> THE TASK: Reproduce the entries below exactly, but only from the line containing "Open the Forum" to the line containing "Click the item No. label", inclusive.

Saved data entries
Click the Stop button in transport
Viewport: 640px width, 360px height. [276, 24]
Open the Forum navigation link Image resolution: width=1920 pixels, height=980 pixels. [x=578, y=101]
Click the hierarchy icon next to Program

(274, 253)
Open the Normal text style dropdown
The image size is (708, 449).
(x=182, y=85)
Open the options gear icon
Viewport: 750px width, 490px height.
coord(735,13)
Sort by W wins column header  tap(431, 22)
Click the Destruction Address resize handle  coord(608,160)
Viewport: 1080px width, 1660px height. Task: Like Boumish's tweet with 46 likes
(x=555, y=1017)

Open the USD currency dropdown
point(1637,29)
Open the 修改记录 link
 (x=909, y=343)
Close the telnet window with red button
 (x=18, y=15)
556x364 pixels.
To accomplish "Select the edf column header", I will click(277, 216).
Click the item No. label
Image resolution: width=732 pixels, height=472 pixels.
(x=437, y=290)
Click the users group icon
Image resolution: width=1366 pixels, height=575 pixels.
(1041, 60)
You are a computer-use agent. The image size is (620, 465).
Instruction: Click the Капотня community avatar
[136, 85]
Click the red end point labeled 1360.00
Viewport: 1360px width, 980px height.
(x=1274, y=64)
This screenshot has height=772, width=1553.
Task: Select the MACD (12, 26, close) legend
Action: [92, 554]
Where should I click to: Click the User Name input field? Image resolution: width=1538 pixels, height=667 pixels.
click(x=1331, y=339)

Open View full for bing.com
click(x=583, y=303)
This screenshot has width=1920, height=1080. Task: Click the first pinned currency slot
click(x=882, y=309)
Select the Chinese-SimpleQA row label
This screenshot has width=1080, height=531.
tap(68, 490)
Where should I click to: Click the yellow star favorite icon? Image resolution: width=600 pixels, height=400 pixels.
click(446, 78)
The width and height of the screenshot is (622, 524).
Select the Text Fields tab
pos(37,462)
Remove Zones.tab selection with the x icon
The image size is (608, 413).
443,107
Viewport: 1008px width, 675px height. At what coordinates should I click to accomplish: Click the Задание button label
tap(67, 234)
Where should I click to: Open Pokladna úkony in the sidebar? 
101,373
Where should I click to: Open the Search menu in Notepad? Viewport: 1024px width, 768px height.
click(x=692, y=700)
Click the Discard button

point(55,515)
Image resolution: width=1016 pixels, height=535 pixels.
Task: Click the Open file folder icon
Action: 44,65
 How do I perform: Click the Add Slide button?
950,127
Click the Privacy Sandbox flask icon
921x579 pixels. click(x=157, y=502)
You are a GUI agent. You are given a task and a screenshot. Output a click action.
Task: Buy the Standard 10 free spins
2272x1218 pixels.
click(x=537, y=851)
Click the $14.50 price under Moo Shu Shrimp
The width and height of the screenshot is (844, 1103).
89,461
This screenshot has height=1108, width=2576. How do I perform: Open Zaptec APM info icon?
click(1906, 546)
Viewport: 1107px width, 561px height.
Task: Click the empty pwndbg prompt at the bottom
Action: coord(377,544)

> REPLY TO THE EXERCISE:
Open the Forum navigation link Image resolution: width=1920 pixels, height=980 pixels. [x=578, y=101]
Click the hierarchy icon next to Program

(274, 253)
Open the Normal text style dropdown
The image size is (708, 449).
(x=182, y=85)
Open the options gear icon
Viewport: 750px width, 490px height.
coord(735,13)
Sort by W wins column header  tap(431, 22)
Click the Destruction Address resize handle  coord(608,160)
Viewport: 1080px width, 1660px height. Task: Like Boumish's tweet with 46 likes
(x=555, y=1017)

Open the USD currency dropdown
point(1637,29)
Open the 修改记录 link
 (x=909, y=343)
Close the telnet window with red button
 (x=18, y=15)
556x364 pixels.
To accomplish "Select the edf column header", I will click(277, 216).
Click the item No. label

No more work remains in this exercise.